Have thoughts and associations like these no demoralizing influence? How
can parents admonish their children against novel reading after they have
taken their names from novels? The giving of Christian names at the present
time is indeed a ridiculous farce, an insult to christianity, and a
representation of stoical infidelity before the baptismal altar. It is
there an act of the Babylonish king to heathenize the child. We might
almost say that the folly has become a rage.
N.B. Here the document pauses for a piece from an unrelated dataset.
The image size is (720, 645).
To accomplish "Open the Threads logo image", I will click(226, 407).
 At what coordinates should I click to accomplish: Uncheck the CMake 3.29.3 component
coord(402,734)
The rage for new names
especially,--names which do not adorn the sacred page, nor carry us back to
the times and faith of our fathers, but which have gained notoriety in the
world of fiction, and associate us with the lover's affrays and with the
desperado's feats,--these are the names which Christian parents too often
seek with avidity for their children. If you were to judge their homes by
these names, you would think yourself in a Turkish seraglio, or amid the
voluptuous scenes of a Parisian court, or in the bosom of a heathen
family. What, for instance, is there about such names as Nero, Caesar,
Pompey, Punch, that would remind you that you were in a Christian home?
It is often disgusting, too, to see how some Christian parents, who live in
humble life, seek to ape, in their children, the empty sounding titles of
the world. They only show their vanity and weakness, and often bring
ridicule upon their children; for--
"To lend the low-born noble names, is to shed upon them ridicule
and evil;
Yea, many weeds run rank in pride, if men have dubbed them cedars,
And to herald common mediocrity with the noisy notes of fame,
Tendeth to its deeper scorn, as if it were to call the mole a mammoth.